Texto para leer ::

A mí el mundo me gusta mucho, así que trato de mirarlo bastante. Hay cosas hermosas (no necesariamente felices) que no saben hablar por sí mismas. Uno vendría a reivindicarlas con las palabras, las trae y las hace existir de otro modo que aquel en el que ya existen. Es un modo innecesario, el de la poesía, y creo que ese es uno de sus grandes valores: que podría no existir, pero está ahí, sigue naciendo y se fortalece todo el tiempo.
*
No siempre trabajo de la misma forma, pero podría decir que la gran mayoría de las veces escribo el poema en la cabeza. Necesito espacio mental, despejar cosas. Empieza como un goteo: un verso, otro, otro, vuelvo al principio, repito, agrego algo, quito otra cosa, vuelvo al principio, y así, voy memorizando. Cuando termino de cerrarlo lo bajo al papel, lo materializo, veo la disposición, le doy más orden, lo arreglo, lo pulo. Hay veces en que estoy varias semanas con un poema en la cabeza y lo sigo manteniendo ahí hasta que tengo la necesidad de verlo.
También ando siempre con cuadernos, se me ocurren cosas, las escribo, tacho, reescribo. Otras veces, ante la urgencia, uso el celular. El último paso siempre es el Word. Son pocas las veces que escribo cosas que me gusten, directamente en la computadora. Por lo general, antes hacen un paseo.
De cualquier modo, siempre dedico mucho al trabajo de corrección, soy muy fanática. Dejo reposar los poemas unos días y vuelvo, para verlos mejor.
*
Yo sólo trato de escribir poemas que empiecen y que terminen. Tengo una mirada bastante micro sobre lo que escribo. No me pienso a mí misma escribiendo, en términos generales, lo hago, y aprendo constantemente para tratar de hacerlo mejor, intento ser responsable. Por eso, no creo que haya una clave para leerme, o al menos no pretendo que la haya, pero en todo caso, si para alguien la hubiera, estaría perfecto. Puede sonar un poco demagógico y repetido, pero pienso que en última instancia, si en la lectura hay concomitancia, los poemas pertenecen a quien se los apropia.
*
Ahora mismo estoy viendo poemas que tengo desparramados en distintos cuadernos, eligiendo los que me parece que vale la pena rescatar, pasándolos a la computadora. Entre algunos, empiezo a encontrar ciertas conexiones, principalmente porque pertenecen a un mismo período de producción. A veces, mientras los voy viendo, se genera una especie de contagio y me van surgiendo nuevos poemas sobre la marcha. Ahora estoy en eso, descartando cosas, rescatando otras, discutiendo bastante conmigo misma, soy muy severa.

Registros extraídos ::
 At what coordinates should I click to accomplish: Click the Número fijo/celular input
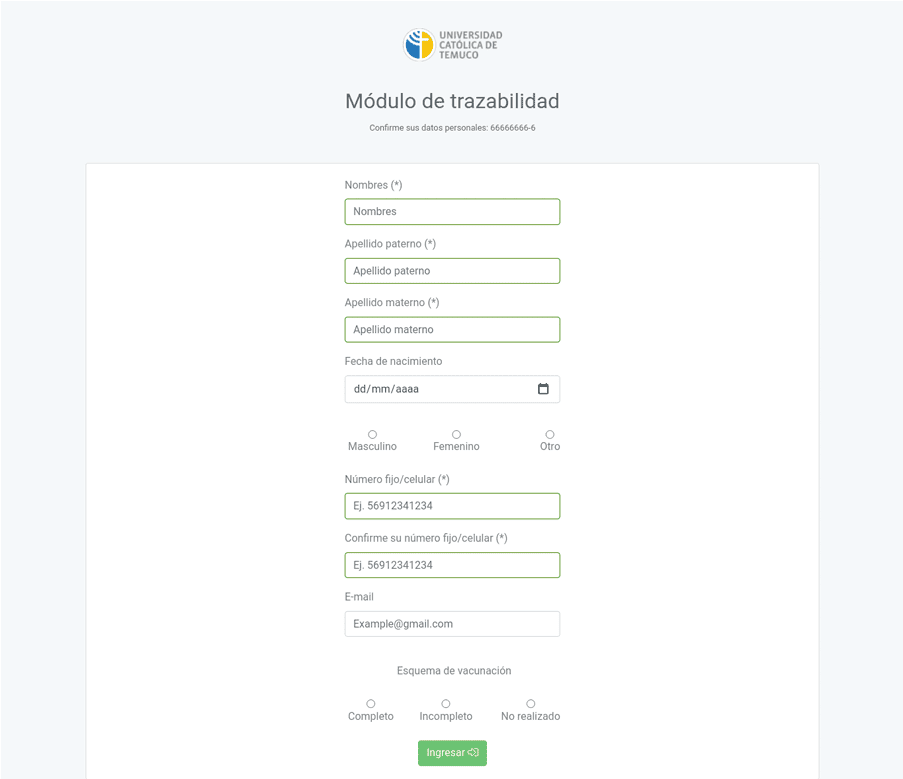pyautogui.click(x=452, y=506)
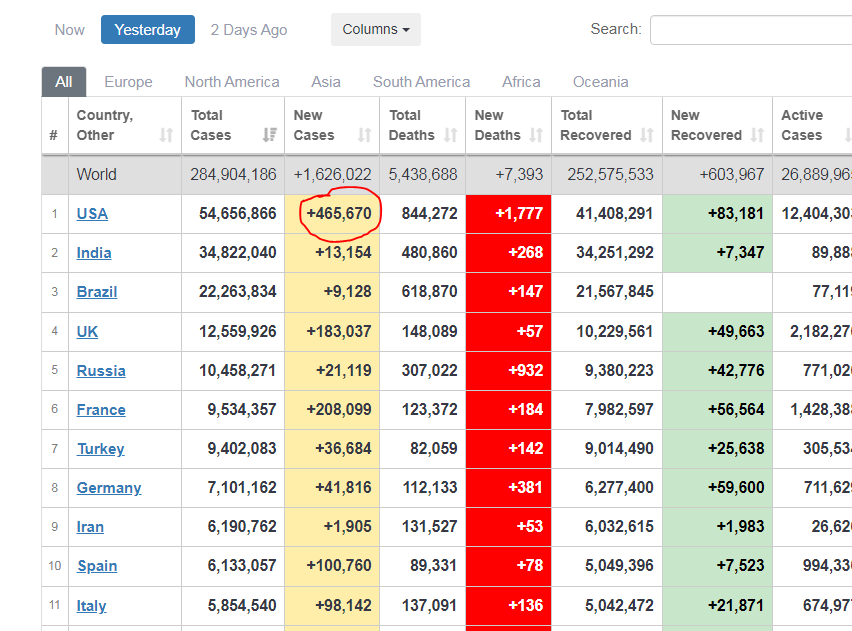852x631 pixels.
Task: Open the Germany country link
Action: coord(109,488)
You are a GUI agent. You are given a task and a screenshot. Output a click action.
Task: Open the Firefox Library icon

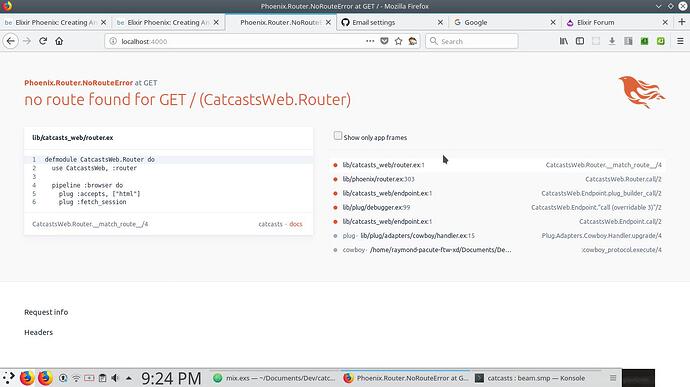pyautogui.click(x=564, y=41)
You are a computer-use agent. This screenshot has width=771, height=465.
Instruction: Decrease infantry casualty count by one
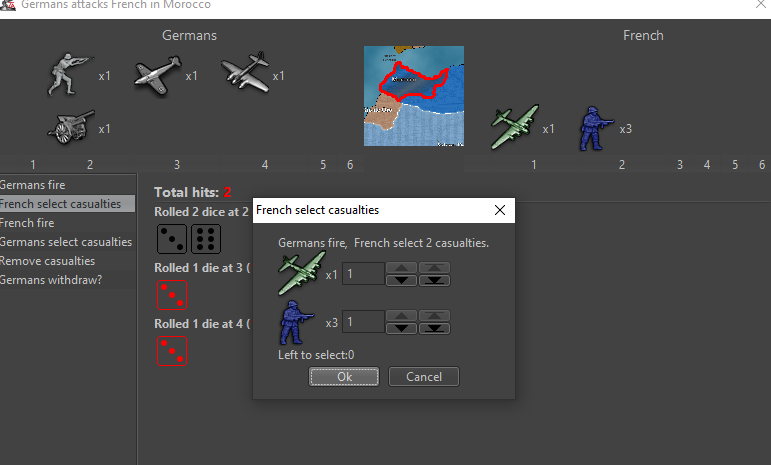click(401, 328)

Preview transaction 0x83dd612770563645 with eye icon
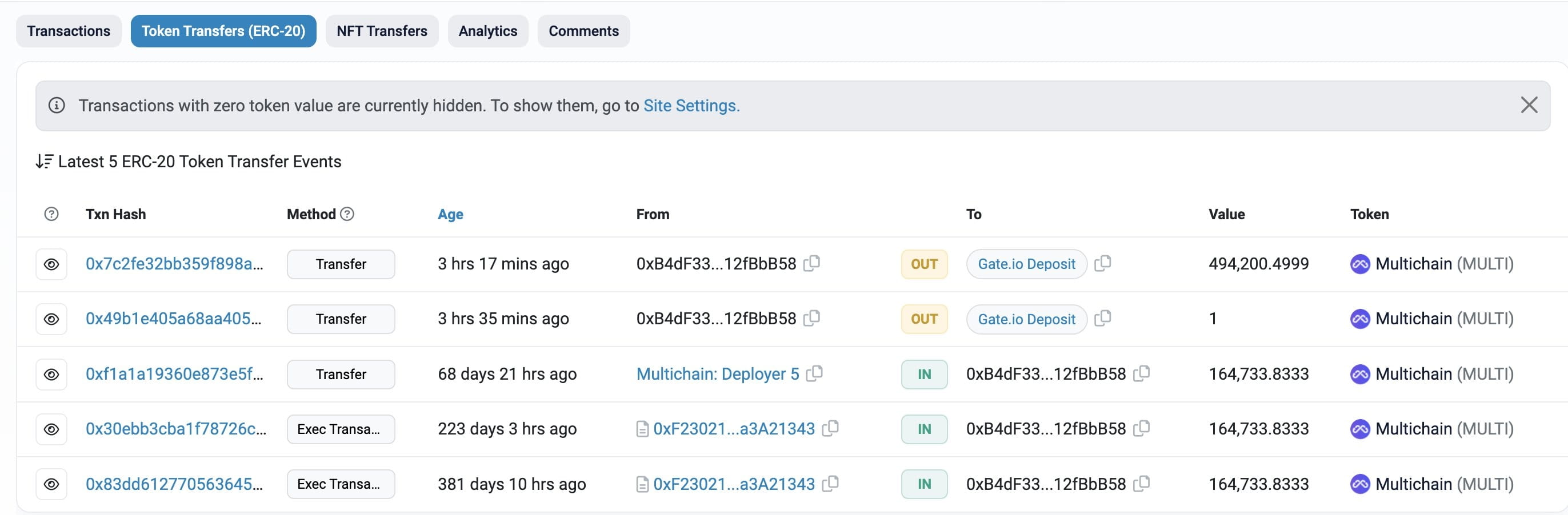coord(52,484)
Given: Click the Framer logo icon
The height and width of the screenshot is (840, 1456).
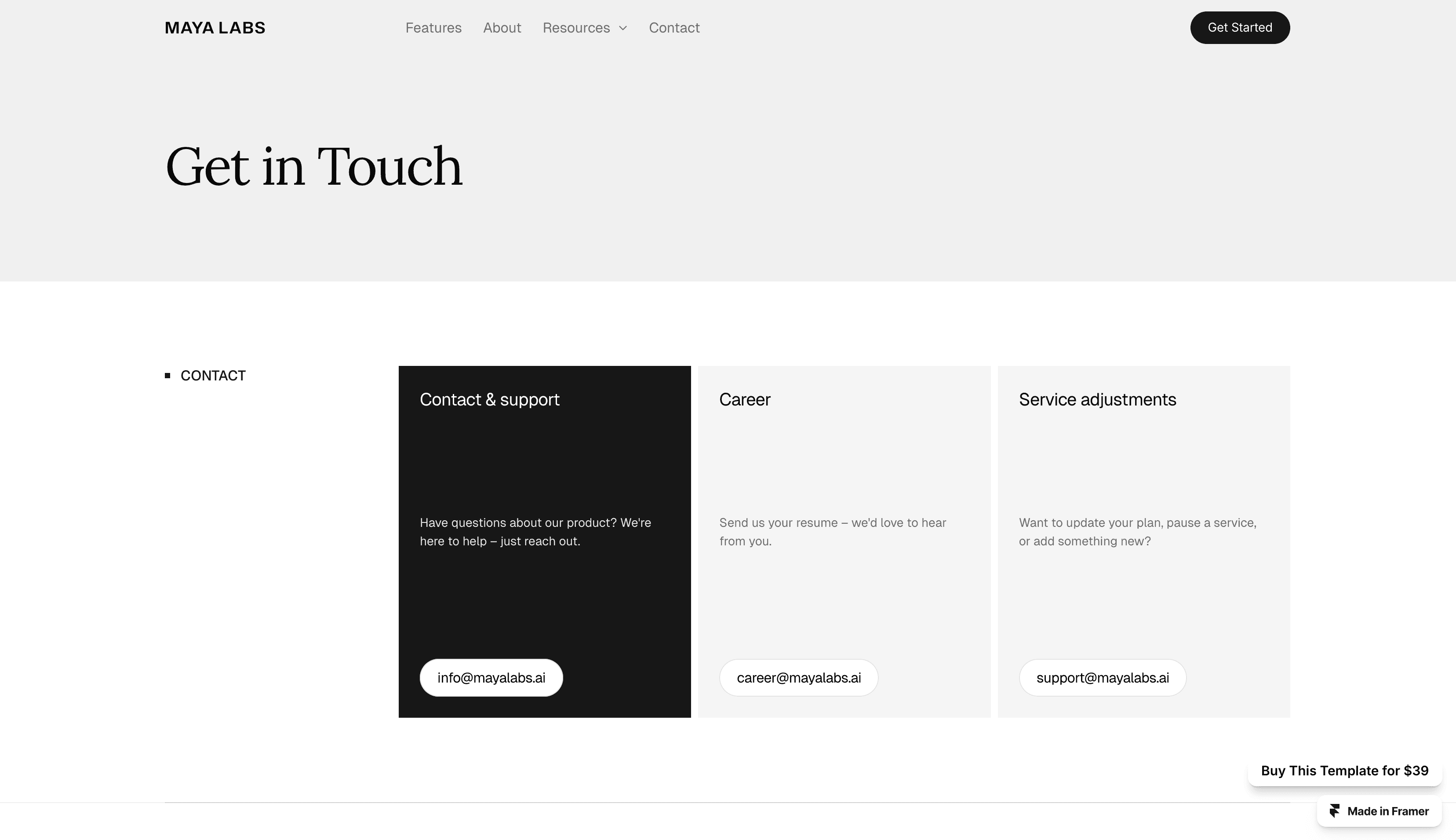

Tarea por hacer ::
Responde estas preguntas sobre el texto acerca de la escritura de poemas:
1. ¿Dónde escribe el poema la gran mayoría de las veces?
2. ¿Qué usa a veces ante la urgencia?
3. ¿A dónde está pasando ahora los poemas que rescata de sus cuadernos?

Resultado ::
1. En la cabeza.
2. El celular.
3. A la computadora.